Stories, Musings & The Vision Thing

Carolina Eyck’s Theremin – The Music’s in the Air

I’m often drawn to music that surprises – either by interesting harmonies, a syncopated rhythm or melodies that soar beyond the frame of the familiar. Strange sounds perk up my ears… and then there’s the joy of just focusing on the music as new soundscapes appear. Still, music is so insubstantial – it calls up a host of feelings and memories as it dances around in the air. And then it’s gone.

Carolina Eyck’s Theremin

photo by Ananda Costa

Carolina Eyck’s Theremin is all in the air, literally. She weaves haunting musical tapestries but never touches her instrument. Here’s what you see – she sits erect in front of a strange electronic device with two antennas. Like a magician’s sleight of hand, she squinches and pokes her fingers to conjure familiar yet strangely etherial notes from the very air.

I think the Theremin is very pure and it shows all the emotions you have. I like the purity of the sound because it’s honest.

 

#1 Painting for Theremin and Voice

In this piece and the next, she loops her voice and her Theremin to create lyrical harmonies with a mix of natural and electronic sounds.

The Theremin

Leon Theremin

Her instrument was one of the first electronic music devices, created by Russian physicist and musician Leon Theremin almost 100 years ago. Carolina’s parents also play electronic music. For them, the Theremin was just another cool instrument for their daughter to explore. Carolina started playing when she was just seven years old. The one she plays now was built by electronic music pioneer Robert Moog.

From the Moog music site:

photo by Christian Huller

 

It is a wonderful feeling to just play in the air without touching anything.  Especially when I play with an orchestra and the volume is quite high, I feel all this energy which I have in my hands.  I love the bass notes which can make the whole concert hall shake…

 

#2 Delphic

This selection is a little more complex than the first. It’s called Delphic and maybe you can hear within it the oracle’s voice.

Did you notice how she positions her fingers in the air to find the notes she wants. There’s nothing in that space to guide her except all the hours of practice and muscle memory. I like the way she uses her voice to create a melodic rhythm and frame for the piece and the Theremin to swoop and soar above it all.

#3 Jazz Improv – The Carolina Eyck Band

The piece takes a different direction. It’s an improv with her jazz group, The Carolina Eyck Band. For Carolina and her band, this improv requires deep listening and being sensitive to what she and her fellow musicians are doing as they ride along with the music’s flow.

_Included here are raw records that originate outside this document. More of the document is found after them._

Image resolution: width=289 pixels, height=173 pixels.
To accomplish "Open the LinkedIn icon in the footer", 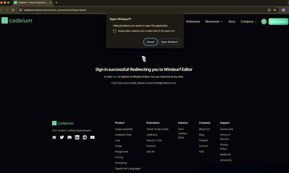I will pos(77,137).
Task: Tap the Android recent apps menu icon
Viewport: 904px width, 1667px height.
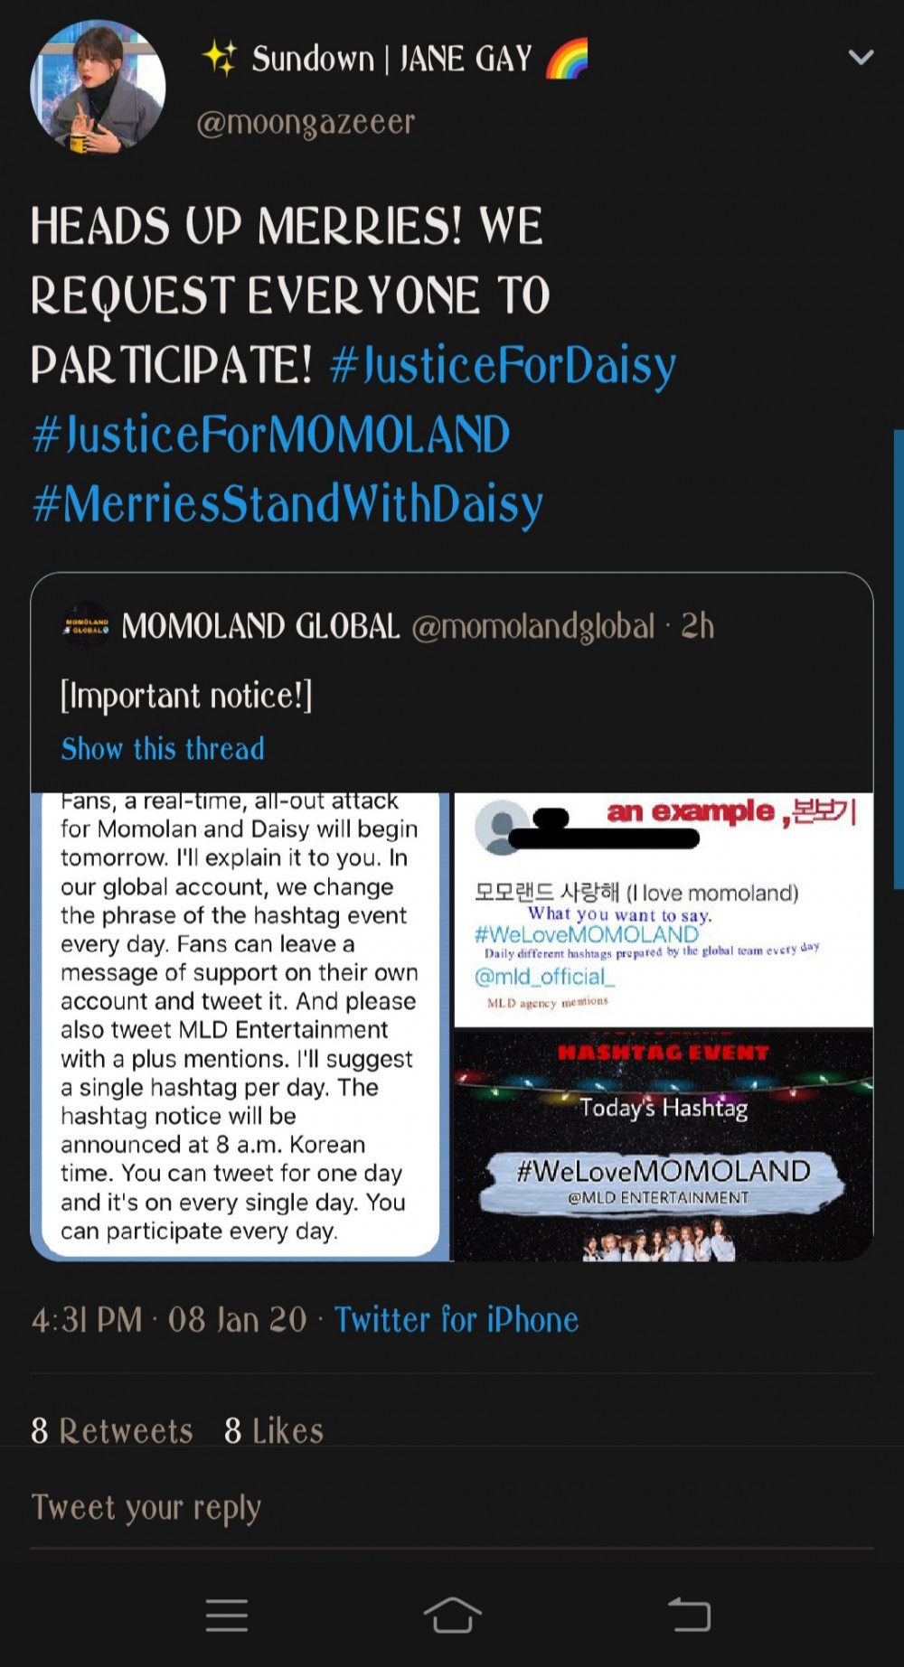Action: 226,1615
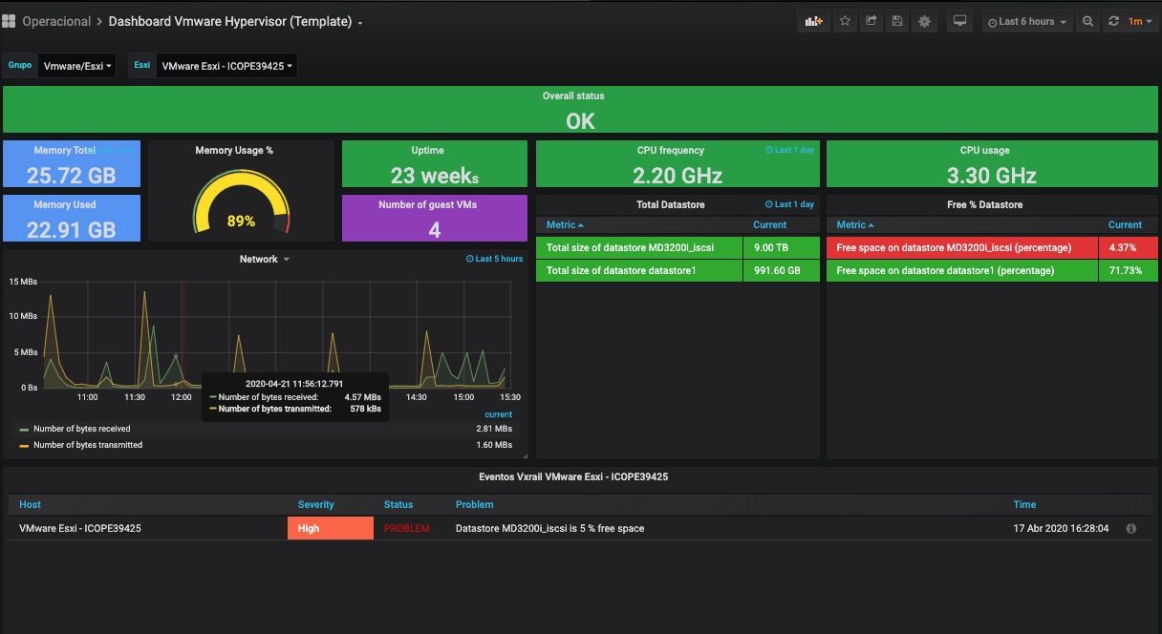
Task: Open the Grafana dashboards grid icon
Action: [x=9, y=21]
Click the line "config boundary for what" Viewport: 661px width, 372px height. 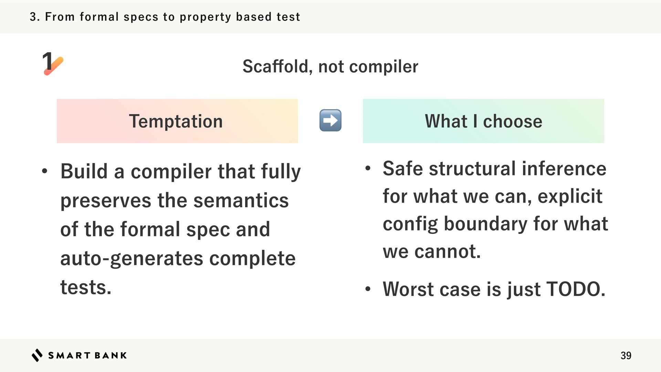coord(495,224)
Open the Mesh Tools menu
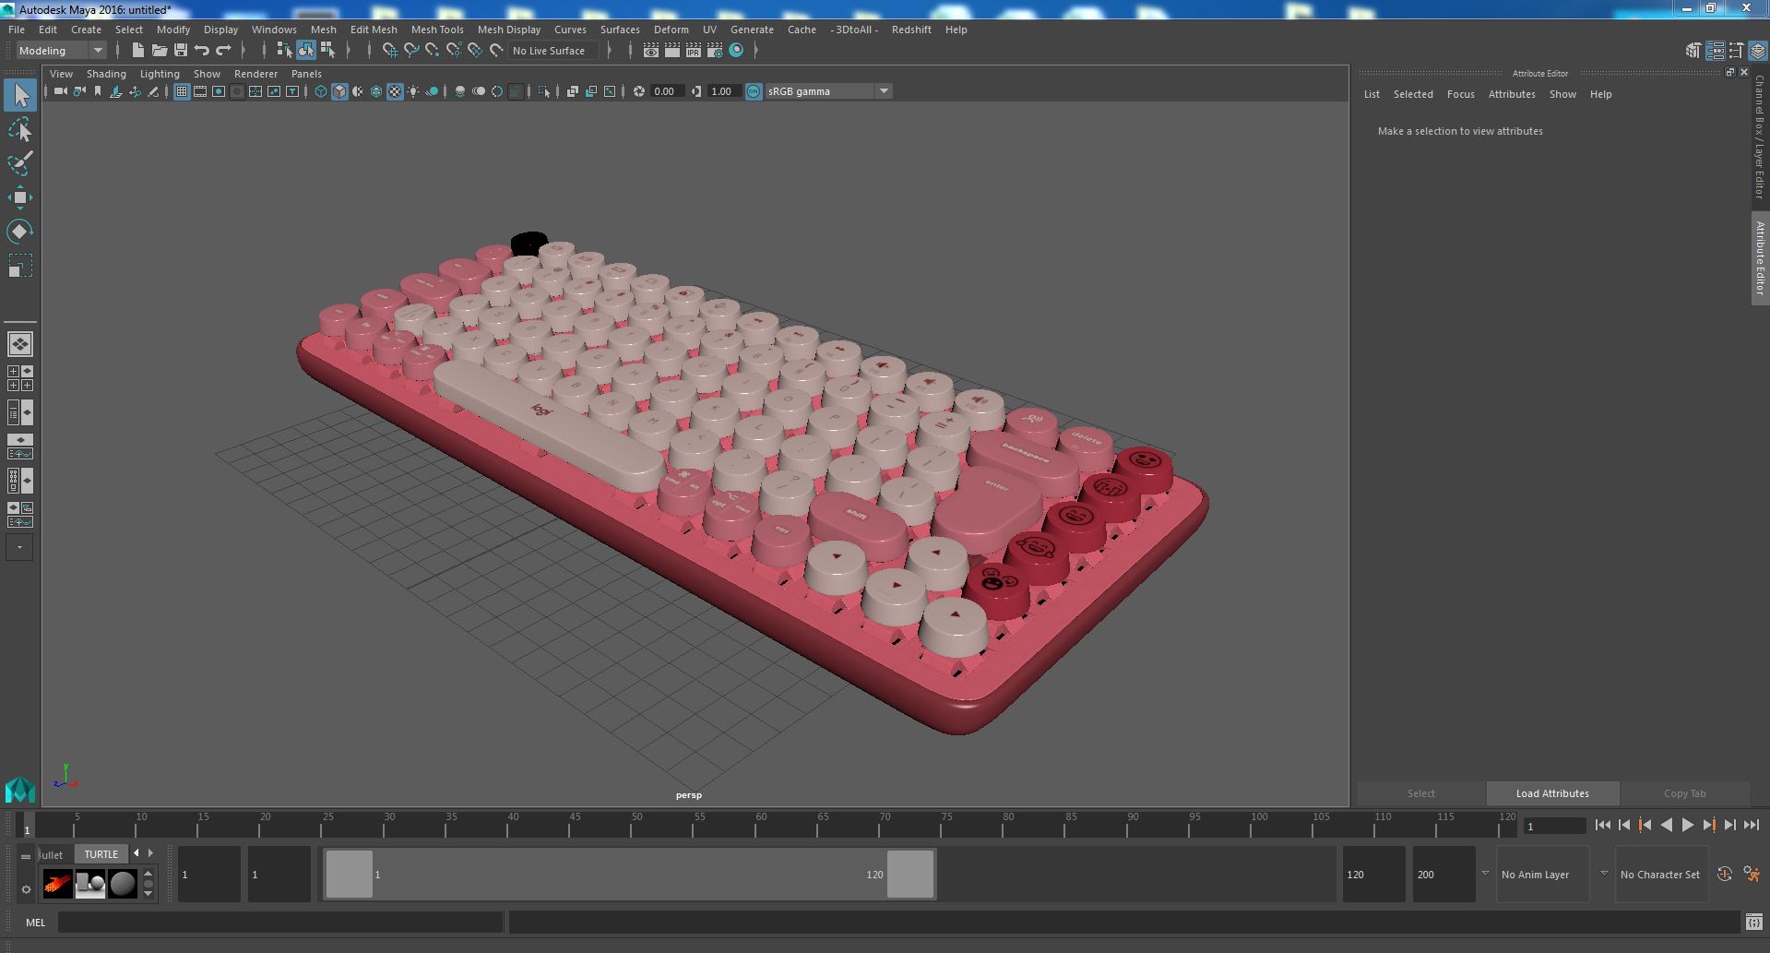The width and height of the screenshot is (1770, 953). (x=437, y=30)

From the Theremin World site:

photo by Christian Huller

I love modern music and jazz, so I am improvising a lot. There is so much that is unique to the Theremin. For example I have found out, that I can make pictures audible by ‘painting’ in the air. The effect of combining these two completely diverse kinds of art, music and painting, is amazing.

 

 

Her “Song for Birds, Theremin and Band” has a haunting, spacey quality that’s still lyrical as it floats through different musical landscapes and rhythms. Plus, it’s fun to see something created on the spot.

So what do you think? Leave a comment and let me know.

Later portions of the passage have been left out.